Write out every line of the records below verbatim, leaving out the pictures.

# Start of RECORDS FOR THE EXERCISE

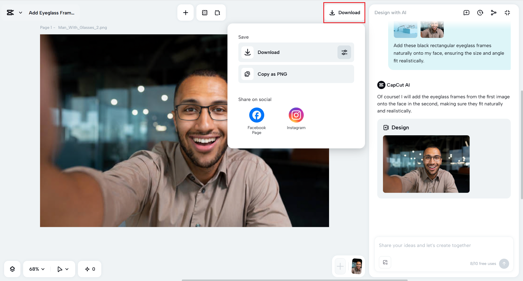Share to Facebook Page
This screenshot has width=523, height=281.
click(257, 115)
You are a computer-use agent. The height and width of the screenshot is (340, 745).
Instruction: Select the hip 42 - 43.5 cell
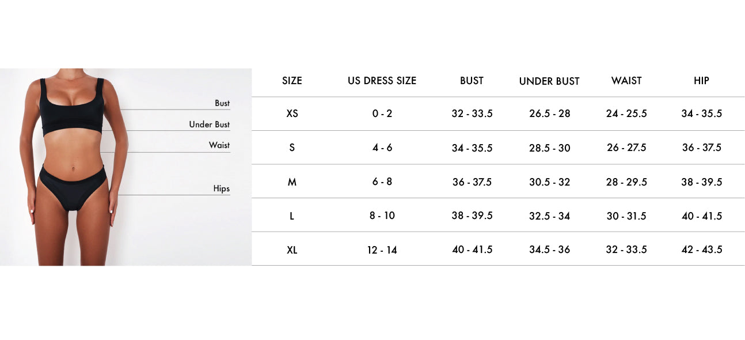[x=702, y=250]
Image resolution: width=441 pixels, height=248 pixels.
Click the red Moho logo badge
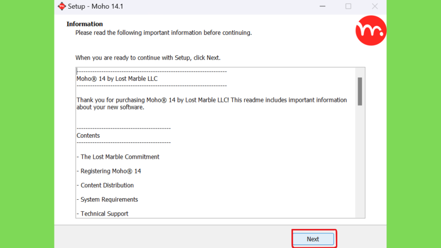pos(371,31)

# End of RECORDS FOR THE EXERCISE

RESPONSE:
Share to Facebook Page
This screenshot has width=523, height=281.
click(257, 115)
You are a computer-use agent. The height and width of the screenshot is (340, 745).
Instruction: Select the hip 42 - 43.5 cell
[x=702, y=250]
Image resolution: width=441 pixels, height=248 pixels.
Click the red Moho logo badge
pos(371,31)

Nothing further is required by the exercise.